I'm now working with dataset about anime. And I'm not sure how to describe what I want.. Just look, i got pd.series off all genres from dataset. And now i want to compare every genre with rating and maybe find some correlations. I mean, make a group for all titles with genre 'Comedy' for example and find it's mean rating, then compare it to the next group and so on. The problem that in the dataset every single title has more then one genre (that's why i converted it to Series via get_dummies).

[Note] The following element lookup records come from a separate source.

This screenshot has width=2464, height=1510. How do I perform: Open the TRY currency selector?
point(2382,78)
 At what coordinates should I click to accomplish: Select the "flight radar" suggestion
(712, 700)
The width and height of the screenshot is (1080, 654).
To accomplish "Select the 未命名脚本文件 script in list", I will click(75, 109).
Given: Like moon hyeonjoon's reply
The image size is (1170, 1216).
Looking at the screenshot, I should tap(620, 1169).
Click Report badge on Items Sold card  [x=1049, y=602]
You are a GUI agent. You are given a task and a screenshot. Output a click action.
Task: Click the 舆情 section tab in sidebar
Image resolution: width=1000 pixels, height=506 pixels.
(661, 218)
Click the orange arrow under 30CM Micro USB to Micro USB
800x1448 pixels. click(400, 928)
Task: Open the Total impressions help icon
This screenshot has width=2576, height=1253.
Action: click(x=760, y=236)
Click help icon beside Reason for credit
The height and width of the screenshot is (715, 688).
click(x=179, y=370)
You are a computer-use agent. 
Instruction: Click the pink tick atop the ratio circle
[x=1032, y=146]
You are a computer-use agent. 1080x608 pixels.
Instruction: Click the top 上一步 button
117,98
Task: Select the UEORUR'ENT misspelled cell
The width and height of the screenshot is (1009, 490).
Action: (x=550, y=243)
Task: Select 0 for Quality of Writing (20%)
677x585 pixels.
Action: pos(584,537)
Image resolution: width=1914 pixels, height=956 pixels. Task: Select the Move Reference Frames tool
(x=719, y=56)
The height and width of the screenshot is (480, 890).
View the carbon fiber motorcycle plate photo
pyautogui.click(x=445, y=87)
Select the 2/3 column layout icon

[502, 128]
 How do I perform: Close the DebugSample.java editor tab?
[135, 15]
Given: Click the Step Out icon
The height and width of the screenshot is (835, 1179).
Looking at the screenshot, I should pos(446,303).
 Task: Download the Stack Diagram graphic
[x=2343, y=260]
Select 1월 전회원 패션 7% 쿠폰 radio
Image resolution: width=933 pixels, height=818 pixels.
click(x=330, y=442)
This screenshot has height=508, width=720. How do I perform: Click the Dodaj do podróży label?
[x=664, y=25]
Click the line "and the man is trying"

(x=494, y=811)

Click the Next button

And now i don't know what i have to do to reach ma goal, maybe you can suggest something to me?
CodePudding user response:
A first step to begin is to explode
your column Genre
like this:
df = df.assign(Genre=df['Genre'].str.split(',')).explode('Genre')
print(df)
# Output
Anime Genre
0 Death Note Mystery
0 Death Note Supernatural
0 Death Note Suspense
1 Shingeki no Kyojin Action
1 Shingeki no Kyojin Drama
1 Shingeki no Kyojin Fantasy
1 Shingeki no Kyojin Mystery
Setup a MRE:
data = {'Anime': ['Death Note', 'Shingeki no Kyojin'],
'Genre': ['Mystery,Supernatural,Suspense', 'Action,Drama,Fantasy,Mystery']}
df = pd.DataFrame(data)
print(df)
# Output
Anime Genre
0 Death Note Mystery,Supernatural,Suspense
1 Shingeki no Kyojin Action,Drama,Fantasy,Mystery